SOURCE DATA:
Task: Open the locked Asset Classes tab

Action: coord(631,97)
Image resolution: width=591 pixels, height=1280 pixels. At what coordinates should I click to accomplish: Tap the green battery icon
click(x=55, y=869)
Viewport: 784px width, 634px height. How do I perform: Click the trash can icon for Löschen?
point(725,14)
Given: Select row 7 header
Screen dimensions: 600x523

==

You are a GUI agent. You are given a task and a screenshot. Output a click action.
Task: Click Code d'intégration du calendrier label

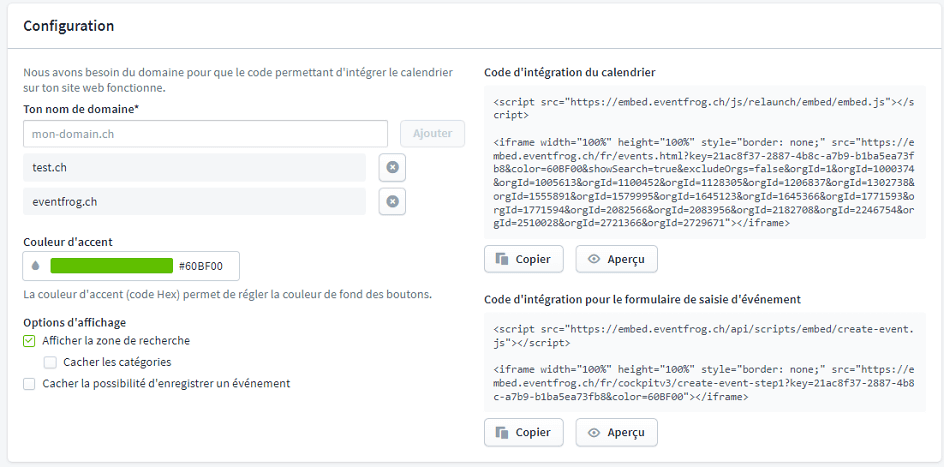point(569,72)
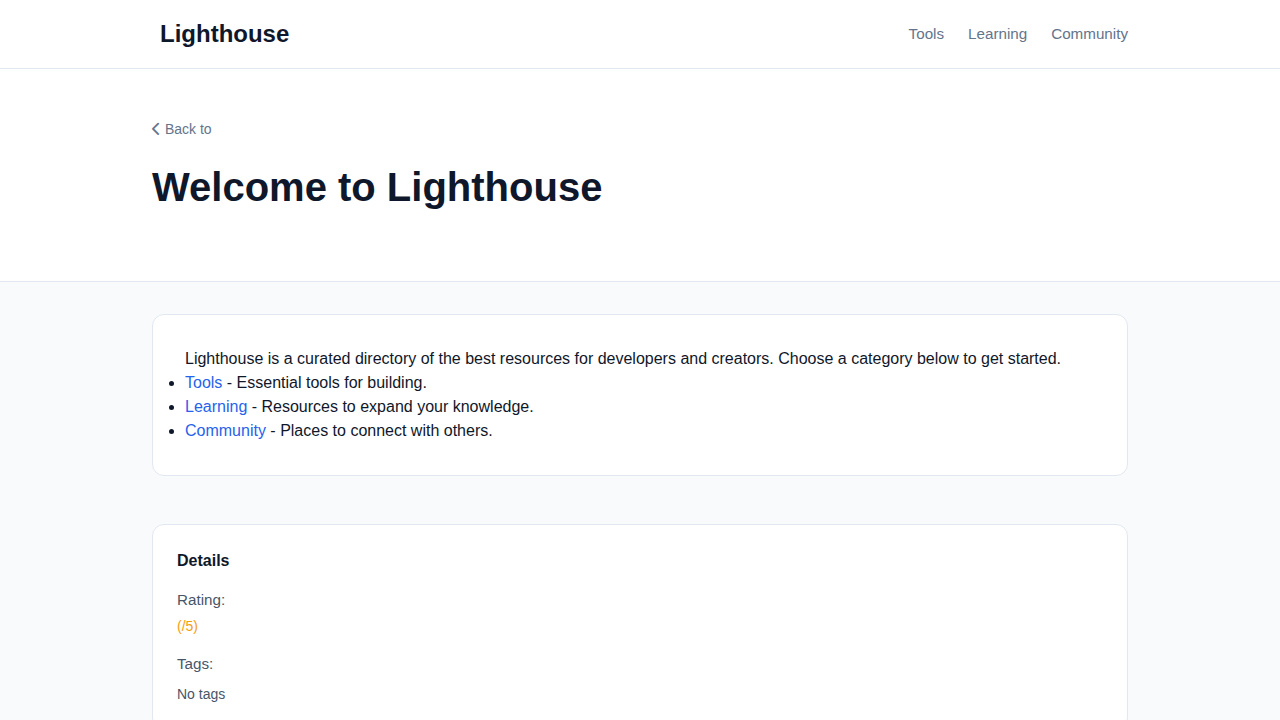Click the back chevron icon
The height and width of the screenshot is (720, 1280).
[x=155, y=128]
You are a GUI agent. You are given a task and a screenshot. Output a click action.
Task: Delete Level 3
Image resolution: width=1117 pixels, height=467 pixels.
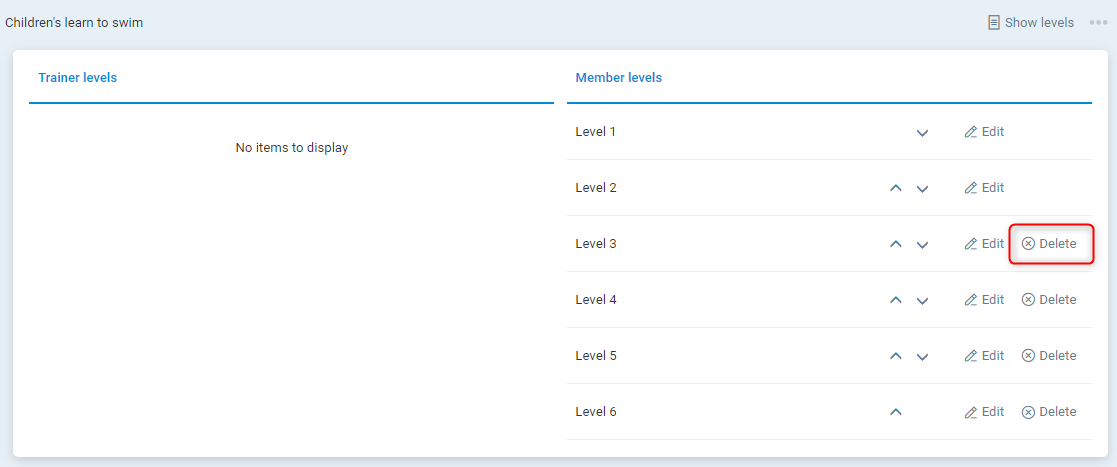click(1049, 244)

AIM OF THE EXERCISE: Starting at the line above that holds "Viewport: 784px width, 634px" and ending at the line that holds "Screen dimensions: 600x523", transcribe each line exactly and include no other lines.

REPLY:
Viewport: 784px width, 634px height. How do I perform: Click the trash can icon for Löschen?
point(725,14)
Given: Select row 7 header
Screen dimensions: 600x523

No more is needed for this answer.